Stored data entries
=== Section Start ===

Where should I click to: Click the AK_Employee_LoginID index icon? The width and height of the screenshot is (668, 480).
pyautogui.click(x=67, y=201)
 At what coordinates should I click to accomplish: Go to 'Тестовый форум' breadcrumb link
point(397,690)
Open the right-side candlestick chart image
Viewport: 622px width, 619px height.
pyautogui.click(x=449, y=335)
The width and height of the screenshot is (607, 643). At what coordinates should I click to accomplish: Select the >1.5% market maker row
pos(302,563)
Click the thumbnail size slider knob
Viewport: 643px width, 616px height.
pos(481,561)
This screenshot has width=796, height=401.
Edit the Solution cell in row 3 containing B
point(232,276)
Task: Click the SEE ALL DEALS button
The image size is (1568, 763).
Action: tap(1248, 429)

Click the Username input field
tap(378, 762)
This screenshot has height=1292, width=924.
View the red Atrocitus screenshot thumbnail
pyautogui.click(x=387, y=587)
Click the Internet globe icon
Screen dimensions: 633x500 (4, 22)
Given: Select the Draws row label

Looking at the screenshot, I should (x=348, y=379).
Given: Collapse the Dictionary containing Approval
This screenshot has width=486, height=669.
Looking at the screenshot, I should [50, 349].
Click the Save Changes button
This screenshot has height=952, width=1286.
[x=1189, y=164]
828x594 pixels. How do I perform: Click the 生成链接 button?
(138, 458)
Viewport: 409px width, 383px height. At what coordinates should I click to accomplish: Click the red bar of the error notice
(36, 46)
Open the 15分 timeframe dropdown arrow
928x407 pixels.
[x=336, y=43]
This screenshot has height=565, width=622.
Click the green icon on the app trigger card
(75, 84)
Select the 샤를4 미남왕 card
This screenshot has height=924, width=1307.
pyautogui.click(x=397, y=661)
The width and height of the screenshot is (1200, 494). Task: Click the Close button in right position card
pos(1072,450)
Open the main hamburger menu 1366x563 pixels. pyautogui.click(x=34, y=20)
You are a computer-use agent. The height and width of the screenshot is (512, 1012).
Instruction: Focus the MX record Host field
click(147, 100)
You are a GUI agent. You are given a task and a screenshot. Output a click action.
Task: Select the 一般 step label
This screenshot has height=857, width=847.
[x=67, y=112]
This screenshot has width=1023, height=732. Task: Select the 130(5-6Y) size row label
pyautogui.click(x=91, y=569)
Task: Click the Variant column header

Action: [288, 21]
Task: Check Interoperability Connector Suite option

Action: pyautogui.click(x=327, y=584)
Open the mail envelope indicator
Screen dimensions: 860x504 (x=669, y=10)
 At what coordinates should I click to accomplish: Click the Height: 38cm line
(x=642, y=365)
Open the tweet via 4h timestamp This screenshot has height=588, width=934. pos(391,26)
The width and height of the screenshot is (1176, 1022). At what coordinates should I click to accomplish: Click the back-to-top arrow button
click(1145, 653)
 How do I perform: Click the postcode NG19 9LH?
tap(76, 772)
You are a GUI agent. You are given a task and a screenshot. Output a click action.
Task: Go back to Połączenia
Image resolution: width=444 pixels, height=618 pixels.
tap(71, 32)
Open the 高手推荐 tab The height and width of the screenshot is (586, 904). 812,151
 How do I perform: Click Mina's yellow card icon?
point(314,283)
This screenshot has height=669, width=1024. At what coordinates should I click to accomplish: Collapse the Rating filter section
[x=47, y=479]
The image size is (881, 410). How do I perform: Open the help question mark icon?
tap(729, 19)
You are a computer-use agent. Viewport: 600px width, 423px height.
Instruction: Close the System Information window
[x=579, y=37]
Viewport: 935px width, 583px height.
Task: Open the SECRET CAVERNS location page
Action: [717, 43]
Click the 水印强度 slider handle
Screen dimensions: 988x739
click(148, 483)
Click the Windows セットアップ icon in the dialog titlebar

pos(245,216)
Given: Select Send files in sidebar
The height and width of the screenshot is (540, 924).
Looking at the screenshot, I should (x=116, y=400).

=== Section End ===

→ **Exercise goal**
Lines after the one containing "This screenshot has width=796, height=401." are left out; every line from the start of the entries through that line is restated word for word.

→ **Output of the task**
Where should I click to: Click the AK_Employee_LoginID index icon? The width and height of the screenshot is (668, 480).
pyautogui.click(x=67, y=201)
 At what coordinates should I click to accomplish: Go to 'Тестовый форум' breadcrumb link
point(397,690)
Open the right-side candlestick chart image
Viewport: 622px width, 619px height.
pyautogui.click(x=449, y=335)
The width and height of the screenshot is (607, 643). At what coordinates should I click to accomplish: Select the >1.5% market maker row
pos(302,563)
Click the thumbnail size slider knob
Viewport: 643px width, 616px height.
pos(481,561)
This screenshot has width=796, height=401.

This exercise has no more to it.